Regulators in China dealing with the car industry are warning automakers not to test autonomous vehicles on highways, at least for the time being.
While it’s working with the police to elaborate rules concerning the testing of cars fitted with autonomous driving technologies, China’s auto-industry regulator is telling manufacturers they should not be testing self-driving prototypes on highways. Once the regulations will be finalized and in place, automakers will then be given the opportunity to resume testing.
Speaking in a forum organized in Beijing, She Weizhen, the head of China’s autos department, announced the Ministry of Industry and Information Technology together with the police have come up with a draft of the rules concerning driverless car testing. She did not say when the regulations will be finalized, so it’s unclear at this point for how long automakers will be forbidden from testing their driverless-related software and hardware.

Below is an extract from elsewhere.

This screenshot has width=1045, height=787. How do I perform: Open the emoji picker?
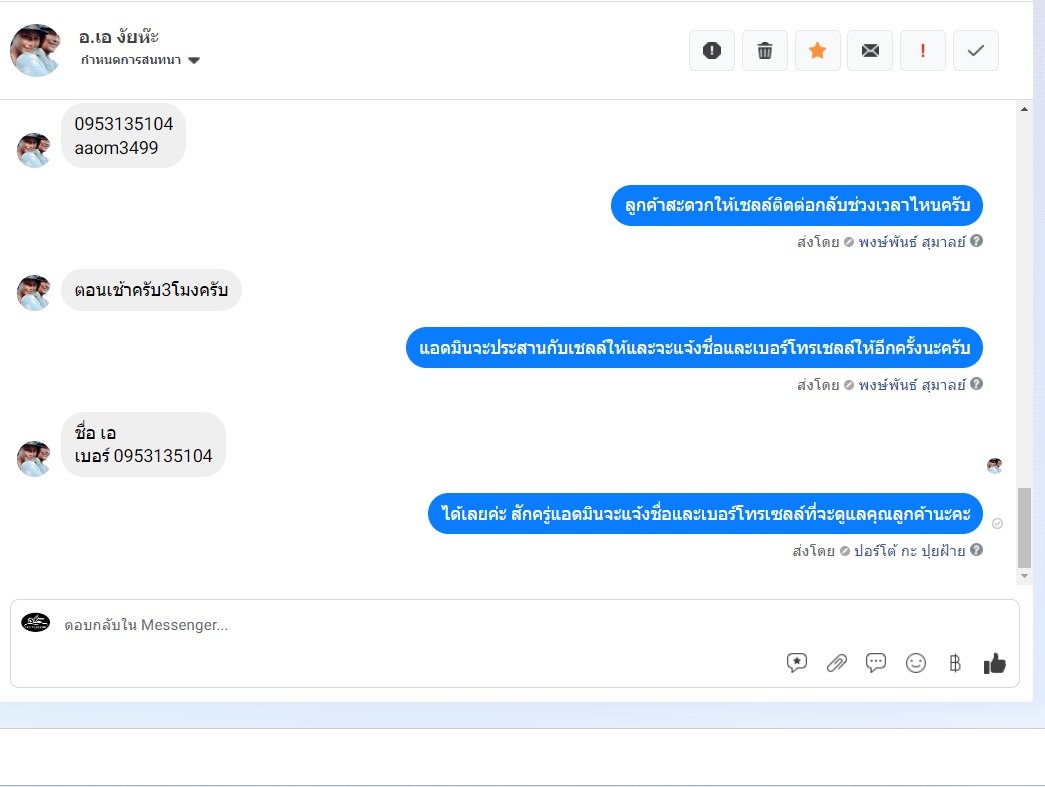point(916,663)
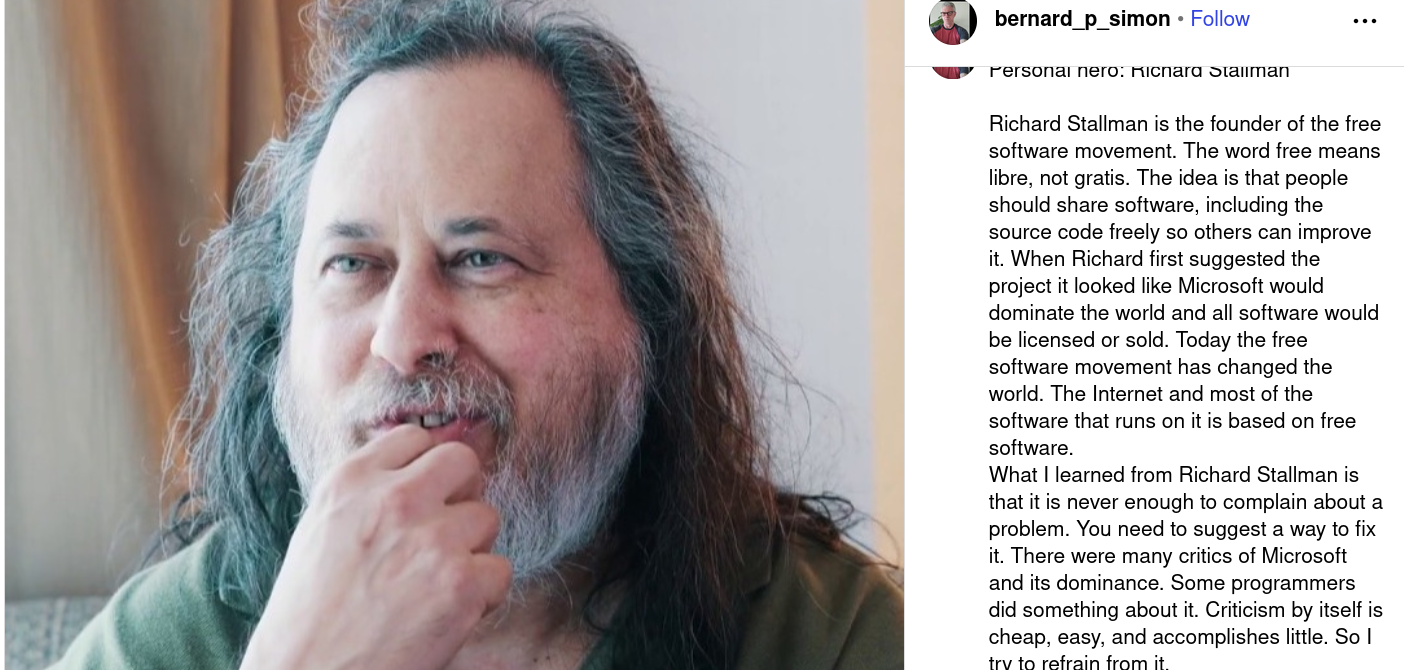The image size is (1404, 670).
Task: Click the line "problem. You need to suggest a way to fix"
Action: (x=1182, y=529)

Chinese Internet search provider Baidu is a prime example of a company working on autonomous tech, kicking off testing of a modified BMW 3 Series GT last year. In the initial 29-kilometre (18-mile) test, Bavaria’s Gran Turismo managed on its own to reach 100 kilometres per hour (62 mph), perform U-turns, lane changes, and other similar manouvres.
It was in March when Baidu’s chairman, along with representatives of Volvo's parent company Geely, asked the Chinese government to increase efforts regarding the legal framework, but it seems they’ll have to wait a bit more. Meanwhile, Germany is already thinking ahead and is proposing a mandatory black box for cars fitted with autonomous driving tech, but for now this one too is only a draft.